Leptin, insulin resistance, and liver fibrosis in human nonalcoholic fatty liver disease

Data from animal models of fibrosis and fatty liver suggest that leptin may mediate the profibrogenic responses in the liver, but the association of leptin and liver fibrosis in human nonalcoholic fatty liver disease (NAFLD) remains undefined. We aimed at determining the relation between leptin and liver fibrosis in human NAFLD. Human plasma leptin and several indicators of insulin resistance were measured in 88 NAFLD patients and matched controls. Leptin levels were significantly greater in patients with more advanced fibrosis (P=0.005). By multivariate analysis, the significant association between leptin and fibrosis was abolished (adjusted P=0.3) when controlling for confounders including age, gender, BMI, diabetes and insulin resistance. Only age (adjusted P=0.006) and insulin sensitivity (adjusted P=0.04) correlated significantly with fibrosis stage.
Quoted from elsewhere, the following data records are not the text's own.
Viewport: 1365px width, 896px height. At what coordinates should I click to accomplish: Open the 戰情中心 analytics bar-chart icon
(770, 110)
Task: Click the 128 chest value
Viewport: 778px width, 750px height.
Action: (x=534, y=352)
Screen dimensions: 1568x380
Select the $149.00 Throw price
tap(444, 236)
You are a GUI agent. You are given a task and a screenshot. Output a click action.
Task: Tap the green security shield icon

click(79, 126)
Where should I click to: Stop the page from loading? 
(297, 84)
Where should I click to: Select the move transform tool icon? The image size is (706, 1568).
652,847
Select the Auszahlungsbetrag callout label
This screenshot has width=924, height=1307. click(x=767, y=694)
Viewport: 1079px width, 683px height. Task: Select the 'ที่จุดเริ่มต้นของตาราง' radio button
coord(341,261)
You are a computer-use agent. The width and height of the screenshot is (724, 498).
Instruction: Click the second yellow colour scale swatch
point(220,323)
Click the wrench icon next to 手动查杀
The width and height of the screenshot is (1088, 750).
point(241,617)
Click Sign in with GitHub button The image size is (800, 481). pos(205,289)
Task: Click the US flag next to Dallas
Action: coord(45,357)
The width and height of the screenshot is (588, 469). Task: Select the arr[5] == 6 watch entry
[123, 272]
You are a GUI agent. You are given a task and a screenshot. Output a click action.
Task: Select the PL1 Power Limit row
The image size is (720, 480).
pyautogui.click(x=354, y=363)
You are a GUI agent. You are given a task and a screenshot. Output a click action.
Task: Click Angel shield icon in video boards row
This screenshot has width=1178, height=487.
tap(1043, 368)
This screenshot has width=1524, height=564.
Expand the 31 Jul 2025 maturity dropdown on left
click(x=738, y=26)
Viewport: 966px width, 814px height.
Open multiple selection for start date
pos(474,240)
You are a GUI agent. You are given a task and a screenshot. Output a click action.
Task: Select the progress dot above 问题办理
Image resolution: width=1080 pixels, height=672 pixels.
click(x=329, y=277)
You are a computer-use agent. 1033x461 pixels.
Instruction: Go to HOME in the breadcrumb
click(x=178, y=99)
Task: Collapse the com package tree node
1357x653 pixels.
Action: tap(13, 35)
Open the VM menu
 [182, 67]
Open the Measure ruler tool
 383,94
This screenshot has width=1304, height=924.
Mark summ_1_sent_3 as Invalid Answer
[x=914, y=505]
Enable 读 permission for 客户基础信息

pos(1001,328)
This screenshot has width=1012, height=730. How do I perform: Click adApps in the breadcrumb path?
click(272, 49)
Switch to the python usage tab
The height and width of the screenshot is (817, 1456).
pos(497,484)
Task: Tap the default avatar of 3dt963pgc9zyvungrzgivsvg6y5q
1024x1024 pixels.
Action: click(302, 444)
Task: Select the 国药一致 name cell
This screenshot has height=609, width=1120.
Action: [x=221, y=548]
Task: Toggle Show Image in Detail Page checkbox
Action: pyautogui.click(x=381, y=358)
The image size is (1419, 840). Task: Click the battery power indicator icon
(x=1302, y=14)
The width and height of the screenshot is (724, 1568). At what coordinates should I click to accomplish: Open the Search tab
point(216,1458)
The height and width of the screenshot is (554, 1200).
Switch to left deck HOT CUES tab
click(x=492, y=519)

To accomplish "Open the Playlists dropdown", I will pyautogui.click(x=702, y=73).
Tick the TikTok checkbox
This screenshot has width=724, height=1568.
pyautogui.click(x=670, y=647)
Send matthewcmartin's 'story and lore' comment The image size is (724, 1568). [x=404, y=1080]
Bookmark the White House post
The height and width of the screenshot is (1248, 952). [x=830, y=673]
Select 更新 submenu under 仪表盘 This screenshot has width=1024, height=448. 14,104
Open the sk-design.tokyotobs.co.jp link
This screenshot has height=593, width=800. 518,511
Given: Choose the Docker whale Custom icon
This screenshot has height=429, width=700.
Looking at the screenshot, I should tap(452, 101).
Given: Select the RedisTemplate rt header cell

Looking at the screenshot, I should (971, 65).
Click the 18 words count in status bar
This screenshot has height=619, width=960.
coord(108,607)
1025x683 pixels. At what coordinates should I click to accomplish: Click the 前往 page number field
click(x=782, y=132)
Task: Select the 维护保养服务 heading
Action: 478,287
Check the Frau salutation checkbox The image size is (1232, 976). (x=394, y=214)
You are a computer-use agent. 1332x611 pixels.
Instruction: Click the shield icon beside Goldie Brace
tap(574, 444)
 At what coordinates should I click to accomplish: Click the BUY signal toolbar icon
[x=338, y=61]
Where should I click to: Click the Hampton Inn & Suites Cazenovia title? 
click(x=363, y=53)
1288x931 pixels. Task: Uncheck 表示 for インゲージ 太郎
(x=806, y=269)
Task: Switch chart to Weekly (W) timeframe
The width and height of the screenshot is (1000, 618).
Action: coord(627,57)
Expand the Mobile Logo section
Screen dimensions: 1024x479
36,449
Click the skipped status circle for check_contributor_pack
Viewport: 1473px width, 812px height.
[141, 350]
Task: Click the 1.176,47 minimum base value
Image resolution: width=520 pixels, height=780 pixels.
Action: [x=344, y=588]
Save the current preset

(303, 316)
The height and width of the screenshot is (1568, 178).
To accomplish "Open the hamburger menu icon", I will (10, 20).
A second liver biopsy was performed in 39 out of the 88 patients at 27.9±16 months. Leptin levels were not significantly different between patients who had fibrosis progression (n=10) and those who did not (n=29). In human NAFLD, no relationship between leptin levels and fibrosis stage was demonstrated. The correlation of leptin and fibrosis severity seems to be an indicator of the factors that determine leptin production.